##### Material provided
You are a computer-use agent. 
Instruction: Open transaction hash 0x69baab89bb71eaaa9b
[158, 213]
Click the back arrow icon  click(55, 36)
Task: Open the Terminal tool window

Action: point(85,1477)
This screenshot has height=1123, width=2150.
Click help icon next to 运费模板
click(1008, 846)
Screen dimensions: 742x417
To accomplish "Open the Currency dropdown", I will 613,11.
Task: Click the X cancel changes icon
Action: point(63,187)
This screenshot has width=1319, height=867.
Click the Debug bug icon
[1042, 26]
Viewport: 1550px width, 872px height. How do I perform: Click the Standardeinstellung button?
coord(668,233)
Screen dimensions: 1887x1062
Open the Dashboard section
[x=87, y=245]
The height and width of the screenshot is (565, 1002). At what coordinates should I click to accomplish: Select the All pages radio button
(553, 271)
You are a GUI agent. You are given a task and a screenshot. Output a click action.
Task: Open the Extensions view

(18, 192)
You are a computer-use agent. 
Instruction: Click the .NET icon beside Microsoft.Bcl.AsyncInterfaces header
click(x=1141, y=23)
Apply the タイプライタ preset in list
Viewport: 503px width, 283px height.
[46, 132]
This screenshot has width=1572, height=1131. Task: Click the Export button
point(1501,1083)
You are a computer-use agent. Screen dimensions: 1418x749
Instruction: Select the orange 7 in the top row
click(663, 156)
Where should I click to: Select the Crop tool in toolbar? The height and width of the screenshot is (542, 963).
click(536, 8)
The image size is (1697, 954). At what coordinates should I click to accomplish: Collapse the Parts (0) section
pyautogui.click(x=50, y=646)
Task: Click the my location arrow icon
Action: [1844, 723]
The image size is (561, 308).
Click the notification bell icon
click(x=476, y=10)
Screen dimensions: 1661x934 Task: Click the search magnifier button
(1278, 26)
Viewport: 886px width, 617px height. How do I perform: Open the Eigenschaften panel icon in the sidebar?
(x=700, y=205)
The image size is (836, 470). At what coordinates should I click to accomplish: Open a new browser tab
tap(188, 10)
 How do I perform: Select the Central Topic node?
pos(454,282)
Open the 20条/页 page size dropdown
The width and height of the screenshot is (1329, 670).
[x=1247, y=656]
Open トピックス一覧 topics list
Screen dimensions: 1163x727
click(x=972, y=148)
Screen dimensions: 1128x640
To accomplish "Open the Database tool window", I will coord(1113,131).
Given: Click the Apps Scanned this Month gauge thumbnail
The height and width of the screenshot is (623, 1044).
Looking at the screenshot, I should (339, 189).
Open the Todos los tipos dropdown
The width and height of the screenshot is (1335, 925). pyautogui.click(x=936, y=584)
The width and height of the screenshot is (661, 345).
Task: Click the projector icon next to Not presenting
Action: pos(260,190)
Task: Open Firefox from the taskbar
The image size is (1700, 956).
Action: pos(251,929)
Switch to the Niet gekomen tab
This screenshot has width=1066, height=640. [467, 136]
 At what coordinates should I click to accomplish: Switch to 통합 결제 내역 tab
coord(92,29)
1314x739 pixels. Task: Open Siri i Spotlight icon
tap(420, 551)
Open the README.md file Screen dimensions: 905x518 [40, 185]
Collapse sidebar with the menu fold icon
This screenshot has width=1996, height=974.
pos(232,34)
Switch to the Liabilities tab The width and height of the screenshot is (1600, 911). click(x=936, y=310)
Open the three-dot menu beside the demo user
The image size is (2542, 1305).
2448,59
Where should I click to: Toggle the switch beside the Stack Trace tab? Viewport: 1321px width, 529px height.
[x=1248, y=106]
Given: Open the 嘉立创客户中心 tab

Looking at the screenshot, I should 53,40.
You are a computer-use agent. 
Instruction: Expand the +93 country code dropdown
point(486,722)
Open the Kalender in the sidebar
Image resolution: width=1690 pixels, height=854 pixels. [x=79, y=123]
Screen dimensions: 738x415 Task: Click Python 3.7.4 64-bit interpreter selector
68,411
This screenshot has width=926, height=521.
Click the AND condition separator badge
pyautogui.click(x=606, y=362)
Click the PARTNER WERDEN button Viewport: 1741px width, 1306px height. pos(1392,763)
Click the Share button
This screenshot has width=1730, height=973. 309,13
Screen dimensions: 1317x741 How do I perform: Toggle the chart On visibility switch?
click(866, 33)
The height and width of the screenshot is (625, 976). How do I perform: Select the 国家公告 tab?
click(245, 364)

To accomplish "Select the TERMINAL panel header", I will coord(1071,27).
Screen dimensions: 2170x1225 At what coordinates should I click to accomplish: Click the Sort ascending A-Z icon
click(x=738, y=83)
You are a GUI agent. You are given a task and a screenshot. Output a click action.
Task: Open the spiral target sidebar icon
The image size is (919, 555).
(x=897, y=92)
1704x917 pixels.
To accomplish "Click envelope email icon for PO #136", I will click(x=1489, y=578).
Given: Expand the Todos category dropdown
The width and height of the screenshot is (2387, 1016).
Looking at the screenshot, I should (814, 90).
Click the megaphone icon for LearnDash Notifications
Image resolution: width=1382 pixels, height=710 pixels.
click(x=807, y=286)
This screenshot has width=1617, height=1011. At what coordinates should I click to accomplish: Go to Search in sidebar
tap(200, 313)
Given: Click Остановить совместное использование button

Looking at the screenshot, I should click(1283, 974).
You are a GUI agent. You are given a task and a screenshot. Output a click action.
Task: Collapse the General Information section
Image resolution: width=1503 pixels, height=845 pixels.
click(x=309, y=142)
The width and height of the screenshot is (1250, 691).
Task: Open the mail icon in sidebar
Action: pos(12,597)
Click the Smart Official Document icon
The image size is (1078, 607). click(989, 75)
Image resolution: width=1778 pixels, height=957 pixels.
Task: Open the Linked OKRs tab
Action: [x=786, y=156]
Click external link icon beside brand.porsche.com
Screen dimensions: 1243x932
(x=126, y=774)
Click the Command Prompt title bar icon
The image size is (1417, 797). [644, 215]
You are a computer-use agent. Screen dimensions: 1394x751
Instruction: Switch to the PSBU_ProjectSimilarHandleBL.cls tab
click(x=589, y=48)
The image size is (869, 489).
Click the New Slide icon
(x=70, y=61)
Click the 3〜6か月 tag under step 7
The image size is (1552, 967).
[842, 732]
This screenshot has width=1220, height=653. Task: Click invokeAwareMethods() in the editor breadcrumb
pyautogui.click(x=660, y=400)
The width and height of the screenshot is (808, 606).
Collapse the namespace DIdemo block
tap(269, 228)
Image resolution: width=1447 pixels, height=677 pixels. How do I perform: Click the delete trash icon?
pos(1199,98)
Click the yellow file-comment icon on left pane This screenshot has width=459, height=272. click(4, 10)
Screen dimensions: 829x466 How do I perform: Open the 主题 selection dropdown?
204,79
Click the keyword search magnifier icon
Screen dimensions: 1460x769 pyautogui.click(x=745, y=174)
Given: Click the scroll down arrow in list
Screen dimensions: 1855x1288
##########
Work instruction: Exactly as written, copy out all the entries above.

Your solution:
You are a computer-use agent. 
Instruction: Open transaction hash 0x69baab89bb71eaaa9b
[158, 213]
Click the back arrow icon  click(55, 36)
Task: Open the Terminal tool window

Action: point(85,1477)
This screenshot has height=1123, width=2150.
Click help icon next to 运费模板
click(1008, 846)
Screen dimensions: 742x417
To accomplish "Open the Currency dropdown", I will 613,11.
Task: Click the X cancel changes icon
Action: point(63,187)
This screenshot has width=1319, height=867.
Click the Debug bug icon
[1042, 26]
Viewport: 1550px width, 872px height. How do I perform: Click the Standardeinstellung button?
coord(668,233)
Screen dimensions: 1887x1062
Open the Dashboard section
[x=87, y=245]
The height and width of the screenshot is (565, 1002). At what coordinates should I click to accomplish: Select the All pages radio button
(553, 271)
You are a GUI agent. You are given a task and a screenshot. Output a click action.
Task: Open the Extensions view

(18, 192)
You are a computer-use agent. 
Instruction: Click the .NET icon beside Microsoft.Bcl.AsyncInterfaces header
click(x=1141, y=23)
Apply the タイプライタ preset in list
Viewport: 503px width, 283px height.
[46, 132]
This screenshot has width=1572, height=1131. Task: Click the Export button
point(1501,1083)
You are a computer-use agent. Screen dimensions: 1418x749
Instruction: Select the orange 7 in the top row
click(663, 156)
Where should I click to: Select the Crop tool in toolbar? The height and width of the screenshot is (542, 963).
click(536, 8)
The image size is (1697, 954). At what coordinates should I click to accomplish: Collapse the Parts (0) section
pyautogui.click(x=50, y=646)
Task: Click the my location arrow icon
Action: [1844, 723]
The image size is (561, 308).
Click the notification bell icon
click(x=476, y=10)
Screen dimensions: 1661x934 Task: Click the search magnifier button
(1278, 26)
Viewport: 886px width, 617px height. How do I perform: Open the Eigenschaften panel icon in the sidebar?
(x=700, y=205)
The image size is (836, 470). At what coordinates should I click to accomplish: Open a new browser tab
tap(188, 10)
 How do I perform: Select the Central Topic node?
pos(454,282)
Open the 20条/页 page size dropdown
The width and height of the screenshot is (1329, 670).
[x=1247, y=656]
Open トピックス一覧 topics list
Screen dimensions: 1163x727
click(x=972, y=148)
Screen dimensions: 1128x640
To accomplish "Open the Database tool window", I will coord(1113,131).
Given: Click the Apps Scanned this Month gauge thumbnail
The height and width of the screenshot is (623, 1044).
Looking at the screenshot, I should (339, 189).
Open the Todos los tipos dropdown
The width and height of the screenshot is (1335, 925). pyautogui.click(x=936, y=584)
The width and height of the screenshot is (661, 345).
Task: Click the projector icon next to Not presenting
Action: pos(260,190)
Task: Open Firefox from the taskbar
The image size is (1700, 956).
Action: pos(251,929)
Switch to the Niet gekomen tab
This screenshot has width=1066, height=640. [467, 136]
 At what coordinates should I click to accomplish: Switch to 통합 결제 내역 tab
coord(92,29)
1314x739 pixels. Task: Open Siri i Spotlight icon
tap(420, 551)
Open the README.md file Screen dimensions: 905x518 [40, 185]
Collapse sidebar with the menu fold icon
This screenshot has width=1996, height=974.
pos(232,34)
Switch to the Liabilities tab The width and height of the screenshot is (1600, 911). click(x=936, y=310)
Open the three-dot menu beside the demo user
The image size is (2542, 1305).
2448,59
Where should I click to: Toggle the switch beside the Stack Trace tab? Viewport: 1321px width, 529px height.
[x=1248, y=106]
Given: Open the 嘉立创客户中心 tab

Looking at the screenshot, I should 53,40.
You are a computer-use agent. 
Instruction: Expand the +93 country code dropdown
point(486,722)
Open the Kalender in the sidebar
Image resolution: width=1690 pixels, height=854 pixels. [x=79, y=123]
Screen dimensions: 738x415 Task: Click Python 3.7.4 64-bit interpreter selector
68,411
This screenshot has width=926, height=521.
Click the AND condition separator badge
pyautogui.click(x=606, y=362)
Click the PARTNER WERDEN button Viewport: 1741px width, 1306px height. pos(1392,763)
Click the Share button
This screenshot has width=1730, height=973. 309,13
Screen dimensions: 1317x741 How do I perform: Toggle the chart On visibility switch?
click(866, 33)
The height and width of the screenshot is (625, 976). How do I perform: Select the 国家公告 tab?
click(245, 364)

To accomplish "Select the TERMINAL panel header", I will coord(1071,27).
Screen dimensions: 2170x1225 At what coordinates should I click to accomplish: Click the Sort ascending A-Z icon
click(x=738, y=83)
You are a GUI agent. You are given a task and a screenshot. Output a click action.
Task: Open the spiral target sidebar icon
The image size is (919, 555).
(x=897, y=92)
1704x917 pixels.
To accomplish "Click envelope email icon for PO #136", I will click(x=1489, y=578).
Given: Expand the Todos category dropdown
The width and height of the screenshot is (2387, 1016).
Looking at the screenshot, I should (814, 90).
Click the megaphone icon for LearnDash Notifications
Image resolution: width=1382 pixels, height=710 pixels.
click(x=807, y=286)
This screenshot has width=1617, height=1011. At what coordinates should I click to accomplish: Go to Search in sidebar
tap(200, 313)
Given: Click Остановить совместное использование button

Looking at the screenshot, I should click(1283, 974).
You are a GUI agent. You are given a task and a screenshot. Output a click action.
Task: Collapse the General Information section
Image resolution: width=1503 pixels, height=845 pixels.
click(x=309, y=142)
The width and height of the screenshot is (1250, 691).
Task: Open the mail icon in sidebar
Action: pos(12,597)
Click the Smart Official Document icon
The image size is (1078, 607). click(989, 75)
Image resolution: width=1778 pixels, height=957 pixels.
Task: Open the Linked OKRs tab
Action: [x=786, y=156]
Click external link icon beside brand.porsche.com
Screen dimensions: 1243x932
(x=126, y=774)
Click the Command Prompt title bar icon
The image size is (1417, 797). [644, 215]
You are a computer-use agent. Screen dimensions: 1394x751
Instruction: Switch to the PSBU_ProjectSimilarHandleBL.cls tab
click(x=589, y=48)
The image size is (869, 489).
Click the New Slide icon
(x=70, y=61)
Click the 3〜6か月 tag under step 7
The image size is (1552, 967).
[842, 732]
This screenshot has width=1220, height=653. Task: Click invokeAwareMethods() in the editor breadcrumb
pyautogui.click(x=660, y=400)
The width and height of the screenshot is (808, 606).
Collapse the namespace DIdemo block
tap(269, 228)
Image resolution: width=1447 pixels, height=677 pixels. How do I perform: Click the delete trash icon?
pos(1199,98)
Click the yellow file-comment icon on left pane This screenshot has width=459, height=272. click(4, 10)
Screen dimensions: 829x466 How do I perform: Open the 主题 selection dropdown?
204,79
Click the keyword search magnifier icon
Screen dimensions: 1460x769 pyautogui.click(x=745, y=174)
Given: Click the scroll down arrow in list
Screen dimensions: 1855x1288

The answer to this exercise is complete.